We conclude that — though the ALJ did not explicitly discuss why Rowell did not actually meet Listing 112.05 — substantial record evidence supports that Rowell’s condition did not actually or functionally meet Listing 112.05 and, therefore, supports the ALJ’s ultimate conclusion that Rowell was not disabled. About Rowell’s intellectual functioning, the ALJ made the following conclusions: (1) Rowell was only in two special education classes; (2) he had been held back only in kindergarten; (3) he would advance to the 6th grade; (4) in the 5th grade, he had received a grade of 89 in reading; (5) an examining doctor concluded that Rowell’s IQ and achievement testing were more suggestive of a learning disability than mental retardation; and (6) neither of the doctors who completed the Childhood Disability Evaluation forms concluded that Rowell actually met the Listing. 3 See Arnold v. Heckler, 732 F.2d 881, 884 (11th Cir.1984) (determining that it was significant that no doctor found claimant disabled). These observations are supported by the record and constitute substantial evidence that Rowell did not have significantly subaverage general intellectual functioning.

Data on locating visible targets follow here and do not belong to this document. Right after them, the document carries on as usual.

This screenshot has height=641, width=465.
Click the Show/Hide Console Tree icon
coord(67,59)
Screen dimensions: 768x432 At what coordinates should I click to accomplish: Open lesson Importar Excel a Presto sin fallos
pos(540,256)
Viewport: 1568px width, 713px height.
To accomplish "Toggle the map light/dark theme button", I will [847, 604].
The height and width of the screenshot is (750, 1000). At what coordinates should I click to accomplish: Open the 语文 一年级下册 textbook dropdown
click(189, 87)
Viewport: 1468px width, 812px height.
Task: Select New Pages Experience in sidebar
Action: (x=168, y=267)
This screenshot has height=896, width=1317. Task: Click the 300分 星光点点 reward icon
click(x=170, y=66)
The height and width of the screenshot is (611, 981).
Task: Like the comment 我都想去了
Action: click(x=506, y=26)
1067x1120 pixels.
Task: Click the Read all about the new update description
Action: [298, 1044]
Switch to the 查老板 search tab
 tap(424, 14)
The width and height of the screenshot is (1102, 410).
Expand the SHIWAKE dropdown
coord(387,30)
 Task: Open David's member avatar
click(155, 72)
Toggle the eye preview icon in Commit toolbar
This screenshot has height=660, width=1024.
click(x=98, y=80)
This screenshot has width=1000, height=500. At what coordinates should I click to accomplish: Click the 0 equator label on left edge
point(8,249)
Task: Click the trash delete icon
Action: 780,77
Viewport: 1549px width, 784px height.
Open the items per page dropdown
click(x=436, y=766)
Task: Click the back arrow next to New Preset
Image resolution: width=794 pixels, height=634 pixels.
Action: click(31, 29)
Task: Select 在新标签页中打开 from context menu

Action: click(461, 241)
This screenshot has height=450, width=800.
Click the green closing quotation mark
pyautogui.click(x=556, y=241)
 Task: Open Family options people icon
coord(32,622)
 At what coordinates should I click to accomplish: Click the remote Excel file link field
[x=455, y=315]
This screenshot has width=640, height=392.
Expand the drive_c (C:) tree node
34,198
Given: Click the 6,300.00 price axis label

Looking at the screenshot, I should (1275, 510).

We also conclude that substantial evidence supports that Rowell did not have the required deficits in adaptive function *894 ing. About this area, the regulations require consideration of six “domains,” which are “broad areas of functioning intended to capture all of what a child can and cannot do.” 20 C.F.R. § 416.926a(b)(l). To satisfy the “functional equivalent” standard, a child claimant must have “marked” limitations in two domains or an “extreme” limitation in one domain. § 416.926a(d). A marked limitation is defined as a limitation that “interferes seriously with [the] ability to independently initiate, sustain, or complete activities,” and is “more than moderate.” § 416.926a(e)(2)(i).

About the domains, the ALJ concluded that Rowell had less than marked limitation in only one domain: acquiring and using information.